Cyber Security Analyst
Gatwick Airport - Where something new happens every 60 seconds!
Cyber Security Analyst
Salary: £Competitive, circa 15% performance related Bonus and Excellent Benefits
Gatwick Airport Limited (GAL) is the most efficient single runway airport in the world. It serves more than 46 million passengers to 228 destinations in 74 countries a year on a short and long-haul point-to-point basis. Gatwick is a major economic driver for the UK contributing £5.3 billion to national GDP, generating 85,000 jobs nationally, with around 24,000 jobs on the airport campus alone. Gatwick is a high growth business regularly achieving double digit year on year revenue growth.

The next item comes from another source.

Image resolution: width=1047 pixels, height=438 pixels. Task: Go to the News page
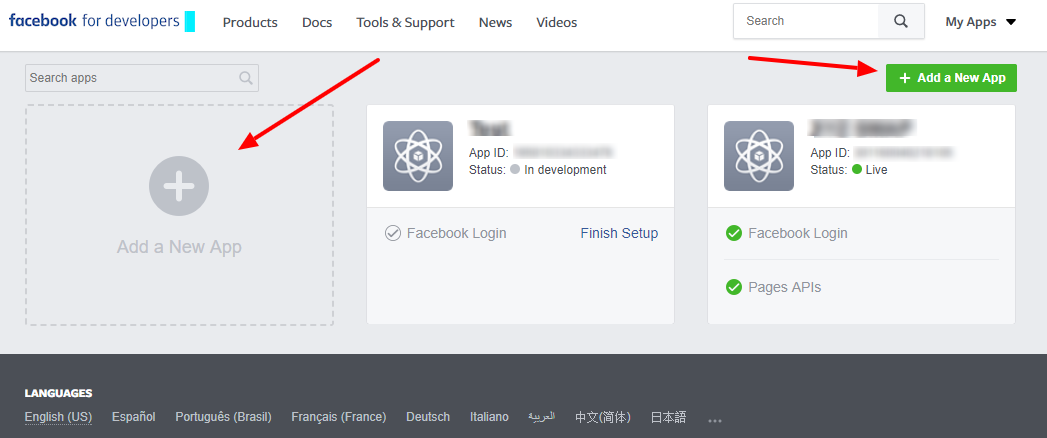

To become the most efficient single runway in the world Gatwick has had to set a number of world firsts in terms of process, people and technology excellence in a highly complex and fast moving environment. GAL has won numerous awards in its history, including over ten major awards in 2017 alone. These awards include airport of the year; best airport; favourite airport for short-haul flights and marketing campaign of the year by a retailer.
The Gatwick IT function is widely considered by industry leaders and trade press as being in the top 5 most innovative airports in the world (behind Singapore, Schiphol and Dubai). The IT function has recently won several digital innovation awards including best in-house digital team of the year; best use of mobile technology; best corporate app; business IT innovation of the year and most innovative use of digital technology.
This role is of critical importance to Gatwick; as the successful candidate will work together with the Information Security & Compliance Manager and immediate team to ensure that Cyber Security controls are maintained and incorporated into the life cycle of all projects and reviewed throughout their duration.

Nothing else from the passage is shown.